Texas land commissioner sues Biden admin over appropriated border wall funds
George P. Bush told ‘America Reports’ that the administration’s actions have caused economic damage to the state of Texas
Texas Land Commissioner George P. Bush on Tuesday warned that the border crisis is “not sustainable” as he explained how his office came to sue the Biden administration over its ending of wall construction, while also tearing into Texas Democrats for fleeing the state.
“I can tell you this is the worst I’ve ever seen it and the statistics bear that out,” Bush told Fox News about the border crisis in an interview, referring to stats that show more than 188,000 migrants apprehended in June.
“Farmers and ranchers are long accustomed to illegal activity but it’s reached a point where it’s not sustainable and we need help from the federal government,” he said.
He announced the lawsuit last week as part of the Texas Defense Task Force, set up by Bush to identify federal overreach and push back against perceived threats to the Texan economy. It sues Biden as well as the Department of Homeland Security on the grounds that ending the wall construction is illegal.
More than 450 miles of border wall, including in Texas, were built during the Trump administration. Opponents of wall construction said it was cruel and ineffective, while proponents said it was a vital part of a border strategy to stop the flow of illegal immigration.
Bush told Fox that a wall is one in a number of tools that can be used to help stop the flow of illegal immigration into the U.S.

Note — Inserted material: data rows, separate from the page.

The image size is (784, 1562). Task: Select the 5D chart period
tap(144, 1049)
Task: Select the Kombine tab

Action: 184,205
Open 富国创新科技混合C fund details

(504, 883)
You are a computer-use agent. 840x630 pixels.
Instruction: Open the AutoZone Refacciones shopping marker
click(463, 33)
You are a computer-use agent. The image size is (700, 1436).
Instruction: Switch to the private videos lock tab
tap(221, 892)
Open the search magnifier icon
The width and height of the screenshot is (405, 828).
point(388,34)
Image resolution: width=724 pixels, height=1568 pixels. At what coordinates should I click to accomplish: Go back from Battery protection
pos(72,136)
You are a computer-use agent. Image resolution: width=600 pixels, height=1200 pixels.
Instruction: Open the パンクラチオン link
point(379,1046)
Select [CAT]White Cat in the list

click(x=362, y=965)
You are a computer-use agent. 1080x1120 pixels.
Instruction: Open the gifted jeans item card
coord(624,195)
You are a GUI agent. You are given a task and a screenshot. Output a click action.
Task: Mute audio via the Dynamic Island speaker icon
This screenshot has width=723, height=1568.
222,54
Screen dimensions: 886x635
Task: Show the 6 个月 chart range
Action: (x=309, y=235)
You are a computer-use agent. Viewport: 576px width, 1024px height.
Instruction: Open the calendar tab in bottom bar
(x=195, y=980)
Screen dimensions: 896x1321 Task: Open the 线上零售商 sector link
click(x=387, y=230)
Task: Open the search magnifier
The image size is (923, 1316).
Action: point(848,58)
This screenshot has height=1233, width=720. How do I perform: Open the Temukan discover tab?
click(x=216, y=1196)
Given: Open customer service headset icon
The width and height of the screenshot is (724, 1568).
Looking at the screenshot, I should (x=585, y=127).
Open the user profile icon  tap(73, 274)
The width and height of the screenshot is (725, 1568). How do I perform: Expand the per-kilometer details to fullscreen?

“It’s a very effective tool to combat illegal activity, drug cartel pressure, and at least be able to direct illegal activity to a direction where federal authorities, state, county and local law enforcement can better interdict and contain the threat that’s being presented to border communities and folks around the country,” he said.
He said the lawsuit came about after his office was approached by farmers near Rio Grande City. The unfinished wall was on a stretch of land that would have been along state lands if it had been completed.
One farmer “was noticing waves of migrants coming across his acreage that’s leased from the states of Texas, so we started building the case, like a good lawyer does, evidence to bring this case against the federal government,” he said.
By setting up cameras and other tools, it showed about 1,500 migrants were moving across state land maintained on the border each month.
Bush’s announcement comes after Gov. Greg Abbott said last month that Texas is forging ahead with its own efforts to build a wall – announcing a $250 million down payment on the project. It is also being funded by public donations and nearly $400,000 was raised in the first week.
“I think my message to folks who aren’t in Texas is to come and learn more about the cost and burden we’re absorbing, because people are getting tired of it and they want help from their national government,” Bush said.
He also described the Texas Democrats who fled the state to deprive the state legislature of a quorum to vote on election integrity legislation as “absolutely disgraceful.”
“I think it’s extraordinarily disappointing, not only to the way we govern in Texas but to their constituents, and we should change the constitution so a legislator who quits their job in the middle of a special session should not get paid per diem and should not be paid a salary,” he said.
He said he believed what he called a “PR stunt gone awry” had hurt them politically, and also took a swing at their choice of beer.
“I think a lot of constituents, including Democrats here in Texas, are upset that their leadership has fled the state, have left in private jets and cracked open Miller Lites,” he said. “I don’t know what the most offensive part of it – maybe it’s the Miller Lite. As good Texas beer drinkers, there’s plenty of great Texas beer they could have had.”